Mamma Mia! Here We Go Again: Film Review

I don’t usually write film reviews when I’ve watched a movie so late, but I have so much to say about Mamma Mia! Here We Go Again that I felt compelled to write one.

The movie serves as both a prequel and sequel to the 2008 musical, with the present day showing Sophie (Amanda Seyfried) preparing for the grand reopening of her mother Donna’s (Meryl Streep) hotel on the Greek island. It also features many flashbacks to 1979, when a young Donna (played by Lily James) goes on her travels and meets the three men who could be Sophie’s father.

It is quite rare to come across a modern film so unabashedly cheesy and delightful, so it took a minute for me to get onboard with how camp it is, and in the beginning I was laughing at it rather than with it. It probably didn’t help that it took a while to get going – I didn’t recognise the first few songs (and I love ABBA) and the story was mostly focussed on the flashbacks, rather than showing us the faces we know and love. After a short while, it wore down my cynical attitude and I revelled in its fun and fabulous glory; smiling, laughing and singing along with hits.

The story isn’t the strongest, but neither was the original’s, and I’m not completely convinced that it all added up, keeping flipping back and forth, but the cast performances and fun musical numbers cannot be denied and help you gloss over its weaknesses.

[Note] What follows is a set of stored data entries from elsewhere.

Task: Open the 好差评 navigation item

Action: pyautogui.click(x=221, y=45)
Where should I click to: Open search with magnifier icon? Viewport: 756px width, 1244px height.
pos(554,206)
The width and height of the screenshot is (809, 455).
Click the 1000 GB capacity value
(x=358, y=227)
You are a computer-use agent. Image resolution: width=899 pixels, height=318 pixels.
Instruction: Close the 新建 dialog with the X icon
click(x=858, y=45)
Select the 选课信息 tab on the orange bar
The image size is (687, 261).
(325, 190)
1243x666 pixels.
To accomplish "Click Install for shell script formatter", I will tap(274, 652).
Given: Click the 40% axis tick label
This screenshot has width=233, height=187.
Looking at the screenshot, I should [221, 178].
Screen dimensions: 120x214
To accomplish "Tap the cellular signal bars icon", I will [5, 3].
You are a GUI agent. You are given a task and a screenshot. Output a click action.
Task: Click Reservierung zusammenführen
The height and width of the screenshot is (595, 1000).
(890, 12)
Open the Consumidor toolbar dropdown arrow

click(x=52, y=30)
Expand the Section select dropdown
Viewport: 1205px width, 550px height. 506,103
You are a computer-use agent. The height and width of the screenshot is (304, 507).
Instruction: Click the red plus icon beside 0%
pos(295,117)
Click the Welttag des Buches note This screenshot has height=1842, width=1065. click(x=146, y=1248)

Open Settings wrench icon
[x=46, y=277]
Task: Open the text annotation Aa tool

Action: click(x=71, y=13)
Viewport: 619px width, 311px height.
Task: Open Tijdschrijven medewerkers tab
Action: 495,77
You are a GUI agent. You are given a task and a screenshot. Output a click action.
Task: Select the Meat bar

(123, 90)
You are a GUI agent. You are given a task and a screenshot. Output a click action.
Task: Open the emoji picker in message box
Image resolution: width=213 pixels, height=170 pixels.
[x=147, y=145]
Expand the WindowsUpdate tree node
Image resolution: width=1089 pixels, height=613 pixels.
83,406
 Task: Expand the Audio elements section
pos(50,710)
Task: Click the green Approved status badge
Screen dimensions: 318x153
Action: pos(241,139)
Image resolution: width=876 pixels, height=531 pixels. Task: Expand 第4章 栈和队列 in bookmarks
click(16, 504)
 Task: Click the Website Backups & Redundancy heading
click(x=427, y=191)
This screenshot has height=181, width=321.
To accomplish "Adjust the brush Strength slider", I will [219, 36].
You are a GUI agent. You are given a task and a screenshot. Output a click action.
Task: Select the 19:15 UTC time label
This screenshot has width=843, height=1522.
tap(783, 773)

The cast is huge, but the standouts for me were Christine Baranski and Julie Walters as Donna’s friends Tania and Rosie – they were hilarious – and the casting for their young counterparts were on point. Jessica Keenan Wynn sounded exactly like Baranski, while Alexa Davies was cute and fun. James didn’t look much like Donna, but she had her free spirit, surprised me with her singing and dancing abilities, and it was nice to see her doing something so different to her usually period fare. Cher has a small but fantastic role – I love her.

The weakest links were the male castmembers, like before. Hardly any of them could sing well (especially not in comparison to Seyfried, who has a beautiful voice), but thankfully Pierce Brosnan, Colin Firth, Stellan Skarsgard and Dominic Cooper were given minimal singing this time around. Brosnan is given a bigger, more moving storyline and Firth was hilarious with his small appearance – he cracks me up – please give him more comedy roles! I wasn’t so convinced by their younger versions – young Bill (Josh Dylan) was gorgeous, but none of them – including young Sam (Jeremy Irvine) and young Harry (Hugh Skinner) – looked like their counterparts or sang particularly well.

Mamma Mia! is so much fun. The choreography is excellent, the musical numbers are a spectacle and full of pure cheesy joy, and the cast looked like they were having an amazing time, so you can’t help but feel that too. It is also surprisingly moving and I was shocked to discover myself crying at the end. Come for the fun, leave with all the feelings. Not better than the original, but still very good entertainment.